Powerball Jackpot Climbs to $1.2B, Lottery Lawyer Advises Winner Annuity
Posted on: October 4, 2023, 07:41h.
Last updated on: October 4, 2023, 08:59h.
The Powerball jackpot for Wednesday night’s drawing is an estimated $1.2 billion. If you’re fortunate enough to be the lucky player who ends the jackpot-less run of 32 consecutive drawings without a single ticket matching the six drawn numbers, a prominent Chicago-based attorney who specializes in securities litigation and financial matters advises you to choose the annuity option.
Speaking this week with CNBC, Andrew Stoltman, a nationally recognized attorney and the founder of Stoltman Law, said while most major lottery winners opt for the one-time lump cash sum, it’s probably smarter to choose the full value through an annuity.
For Powerball, jackpot winners can choose the full value of the advertised prize paid out over 30 years or a one-time cash distribution. For tonight’s drawing, the $1.2 billion jackpot — the third-richest Powerball prize in the game’s history that dates back to 1992 — has an estimated cash value of approximately $551.7 million. Both prizes are before federal and, possibly, state income taxes.

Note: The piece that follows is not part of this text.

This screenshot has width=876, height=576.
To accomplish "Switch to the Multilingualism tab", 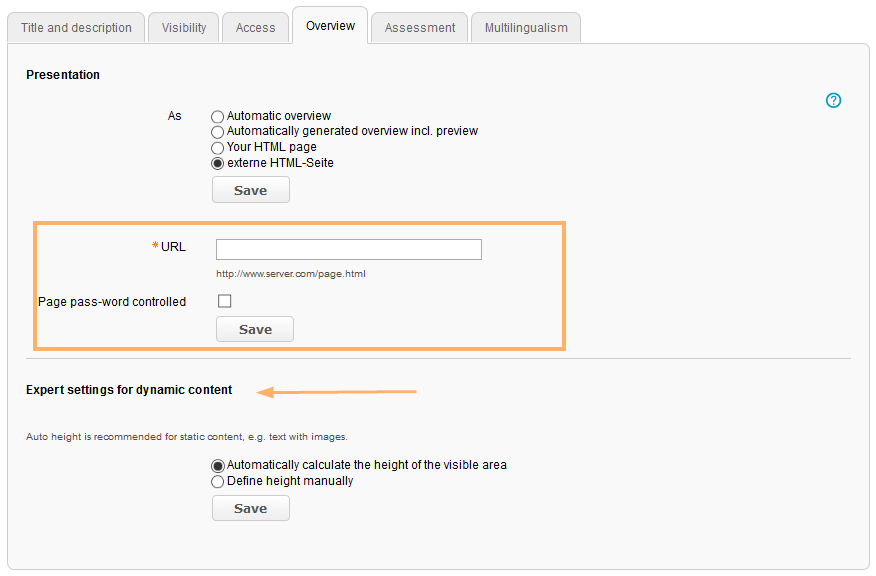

Virtually everybody who wins the lottery picks the lump sum distribution. I think that’s a mistake,” Stoltman said.
The high-profile financial attorney reasoned that most lottery winners don’t have the financial infrastructure in place to handle such a massive windfall of wealth. That can lead to winners spending away their fortune.

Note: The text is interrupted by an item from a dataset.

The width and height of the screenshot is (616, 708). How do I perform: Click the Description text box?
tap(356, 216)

Should someone win tonight’s Powerball jackpot, the odds are good that the winner will pick the cash. Nearly all recent Powerball and Mega Millions jackpot winners have gone with the cash.
Wednesday night’s $551.7 million cash option would be reduced by about $204 million through the federal government’s 37% effective tax. The tax rate is the highest bracket for single filers making $578,125 or couples grossing $693,750 or more in a year.

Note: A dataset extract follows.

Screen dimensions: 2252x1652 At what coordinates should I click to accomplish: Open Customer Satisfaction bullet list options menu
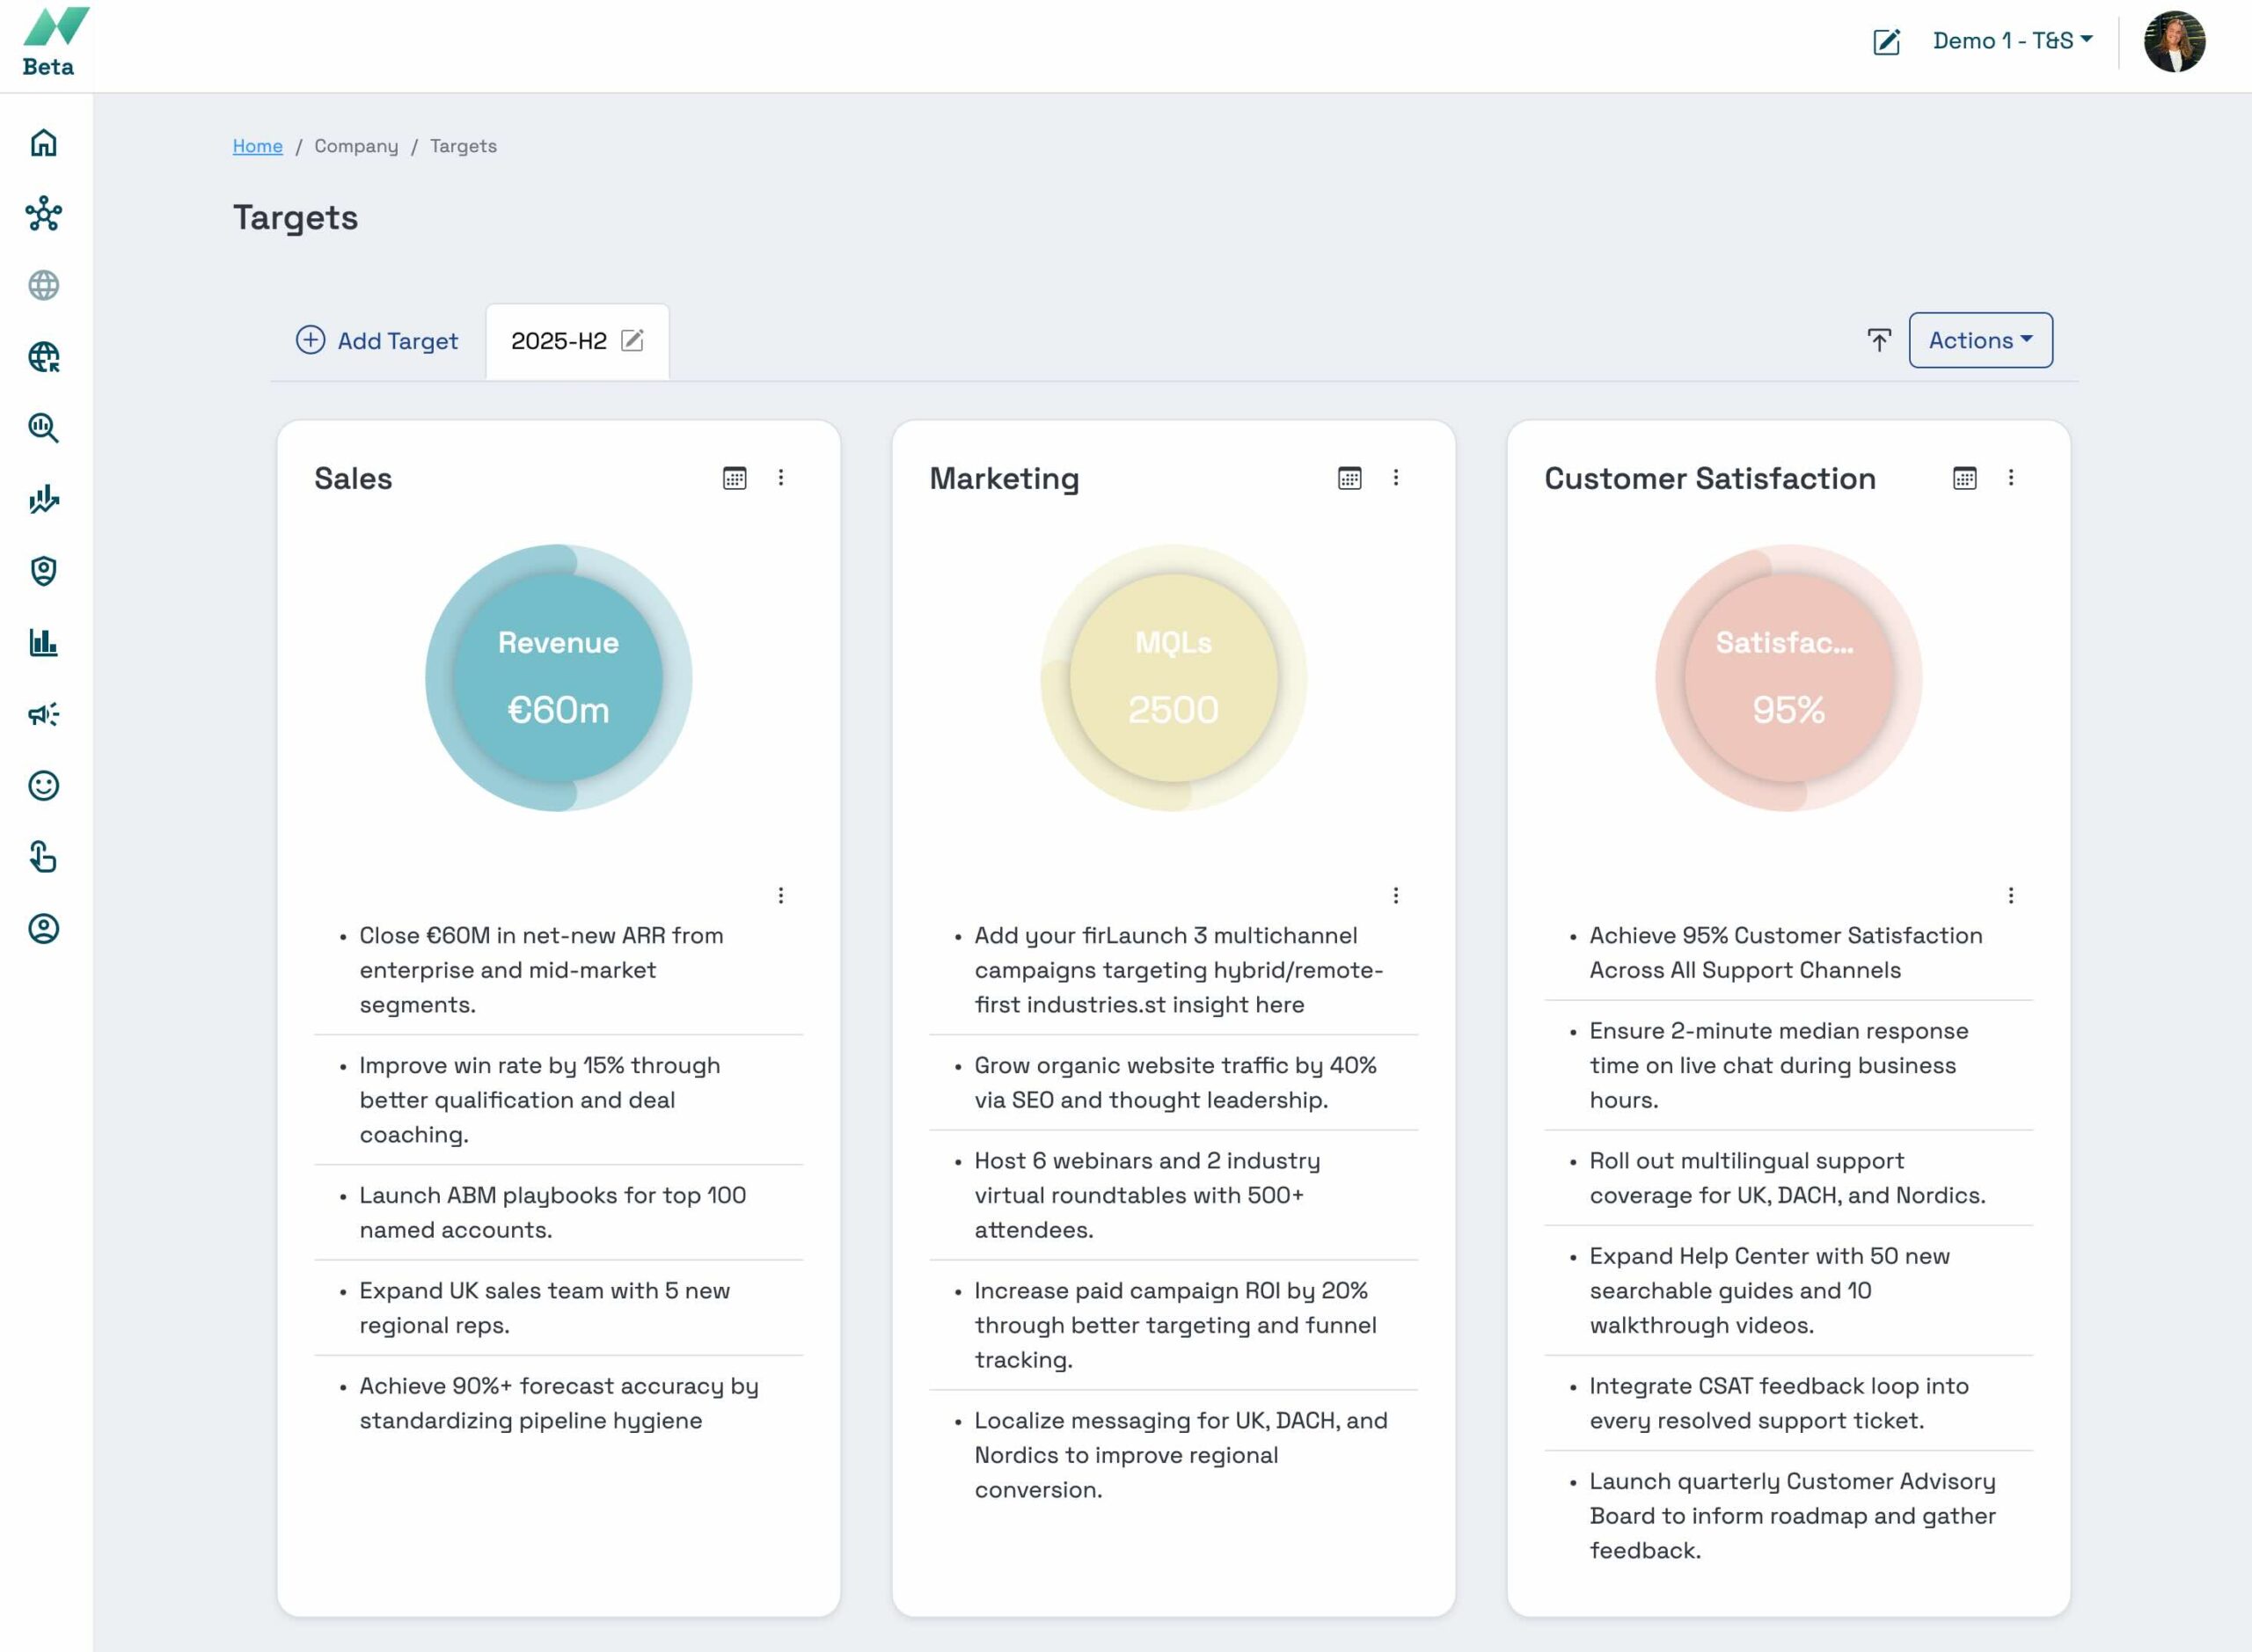[2010, 895]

That would leave the winner about $347.6 million before possible state taxes and other expenses, such as consulting a lawyer like Stoltman or a financial advisor.
Stoltman’s belief that many winners go on irrational spending sprees following their life-changing wins is well-documented. Along with the countless stories of lottery winners going broke, the recent $2.04 billion Powerball winner is seemingly amid a spending binge.
Edwin Castro, 31, purchased a $2 Powerball ticket last November, winning the $2.04 billion jackpot. Castro picked the one-time cash option of $628.5 million. California does not further tax lottery winnings.
Since collecting the money, Castro has dropped roughly $76 million on three mansions in California. John Lloyd, a certified financial planner in Texas, agrees with Stoltman that the annuity presents less risk for winners.
“Flexibility and control over assets are a really good thing,” Lloyd told CNBC.
Interest Rates Fueling Jackpot
The Powerball and Mega Millions advertised jackpots are heavily dependent on the Federal Reserve’s interest rate, as the annuity is funded via bonds from the U.S. Treasury. With the Feds trying to slow inflation by raising its interest rate over the past 12 months, the Powerball and Mega Millions top prizes are climbing faster than they did when rates were at or near zero.
Since the cash sums grow constantly based on game sales, the annuitized jackpots are currently providing significantly more value than the cash choice.
If tonight’s theoretical winner did go for the annuity, as advised by Stoltman and Lloyd, they would receive an initial payment of about $25.2 million. The next 29 annual payments would then grow in value by 5% a year.